*Exercise aim*:
Look through the records below, and whenever a line contains "agent", copy it.

┄┄┄┄┄┄

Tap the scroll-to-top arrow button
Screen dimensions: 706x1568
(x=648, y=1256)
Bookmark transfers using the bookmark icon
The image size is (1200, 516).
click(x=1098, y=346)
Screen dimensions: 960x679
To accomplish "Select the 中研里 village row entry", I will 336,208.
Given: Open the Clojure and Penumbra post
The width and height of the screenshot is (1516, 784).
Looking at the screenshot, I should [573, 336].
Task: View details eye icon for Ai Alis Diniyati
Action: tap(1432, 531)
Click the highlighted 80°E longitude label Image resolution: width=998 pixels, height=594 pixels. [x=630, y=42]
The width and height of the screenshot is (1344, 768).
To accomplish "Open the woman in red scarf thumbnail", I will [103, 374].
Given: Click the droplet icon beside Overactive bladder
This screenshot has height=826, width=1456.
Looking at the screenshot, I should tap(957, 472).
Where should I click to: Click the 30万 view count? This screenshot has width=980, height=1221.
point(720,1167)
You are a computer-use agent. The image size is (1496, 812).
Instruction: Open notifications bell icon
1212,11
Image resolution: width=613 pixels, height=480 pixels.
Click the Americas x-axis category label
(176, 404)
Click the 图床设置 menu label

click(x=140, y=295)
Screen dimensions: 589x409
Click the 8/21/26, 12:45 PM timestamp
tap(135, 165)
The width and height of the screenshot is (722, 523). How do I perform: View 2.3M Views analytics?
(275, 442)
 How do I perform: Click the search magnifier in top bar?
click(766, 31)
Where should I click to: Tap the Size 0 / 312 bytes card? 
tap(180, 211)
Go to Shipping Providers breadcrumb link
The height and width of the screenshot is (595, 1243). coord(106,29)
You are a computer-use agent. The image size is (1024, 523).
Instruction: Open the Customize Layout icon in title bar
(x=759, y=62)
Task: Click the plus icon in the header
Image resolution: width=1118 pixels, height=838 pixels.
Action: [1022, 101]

┄┄┄┄┄┄

*Exercise answer*:
You are a computer-use agent. The image size is (1496, 812).
You are a computer-use agent. The image size is (1024, 523).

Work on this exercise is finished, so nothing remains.